High Performance Pseudocapacitor Electrode Materials Based on CoCl2 Doped Graphene Quantum Dots

This work reports, for the first time, an effective synthesis of CoCl2 doped graphene quantum dots (COCl2-GQDs). Excellent results were obtained by using CoCl2 powder and graphene oxide (GO) as source materials in a facile hydrothermal process. The prepared materials were characterized by using high resolution Transmission Electron Microscopy (HRTEM), Raman Spectroscopy, U-V Visible spectroscopy, Fourier Transform Infrared Spectroscopy (FTIR), Powder X-Ray Diffraction (PXRD) and Photoluminescence (PL). HRTEM images suggest that the majority of the CoCl2-GQDs are in the narrow range of 2.5-7 nm in diameter, much smaller than that of GQDs which are approximately 15 nm.

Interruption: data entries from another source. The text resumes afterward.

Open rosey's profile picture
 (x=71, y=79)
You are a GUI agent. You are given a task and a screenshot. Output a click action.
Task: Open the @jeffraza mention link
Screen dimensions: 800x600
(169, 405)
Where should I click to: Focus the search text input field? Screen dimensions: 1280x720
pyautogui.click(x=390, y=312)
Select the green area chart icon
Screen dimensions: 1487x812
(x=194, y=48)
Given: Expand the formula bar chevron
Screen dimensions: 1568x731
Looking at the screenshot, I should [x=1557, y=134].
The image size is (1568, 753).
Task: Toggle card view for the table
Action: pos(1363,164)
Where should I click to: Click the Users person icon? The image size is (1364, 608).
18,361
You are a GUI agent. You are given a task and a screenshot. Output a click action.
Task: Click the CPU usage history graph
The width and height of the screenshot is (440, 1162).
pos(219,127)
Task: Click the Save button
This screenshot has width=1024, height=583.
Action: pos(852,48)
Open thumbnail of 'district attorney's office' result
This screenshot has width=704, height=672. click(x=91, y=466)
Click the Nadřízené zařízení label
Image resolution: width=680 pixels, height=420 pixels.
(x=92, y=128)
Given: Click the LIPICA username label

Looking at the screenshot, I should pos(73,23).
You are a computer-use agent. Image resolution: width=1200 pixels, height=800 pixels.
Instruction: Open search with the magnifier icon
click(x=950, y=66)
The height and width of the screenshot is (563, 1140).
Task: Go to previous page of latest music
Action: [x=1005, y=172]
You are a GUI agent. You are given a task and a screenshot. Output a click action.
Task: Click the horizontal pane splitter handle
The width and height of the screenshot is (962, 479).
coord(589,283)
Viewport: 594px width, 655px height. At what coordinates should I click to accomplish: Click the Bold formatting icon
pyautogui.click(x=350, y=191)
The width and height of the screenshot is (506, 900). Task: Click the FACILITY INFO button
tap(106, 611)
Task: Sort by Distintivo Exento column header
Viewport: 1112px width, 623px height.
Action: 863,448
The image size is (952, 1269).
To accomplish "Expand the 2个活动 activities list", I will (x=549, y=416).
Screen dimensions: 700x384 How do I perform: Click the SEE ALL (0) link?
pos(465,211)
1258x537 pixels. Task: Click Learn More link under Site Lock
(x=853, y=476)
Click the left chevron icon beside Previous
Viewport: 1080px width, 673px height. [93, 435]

By using different excitation energy in PL, the appearance of peak introduces additional energy level between pi and pi*, reinforcing the COCl2 doping process. We observed that CoCl2 electrodes can exhibit a reversible redox reaction of Co2+ <-> Co4+ on the electrode and show specific pseudocapacitance of similar to 300F/g. The new charge storage mechanism by using CoCl2 electrodes are easily scalable and highly economical for future pseudocapacitors which can be extended for a large variety of commercial inorganic salt electrodes.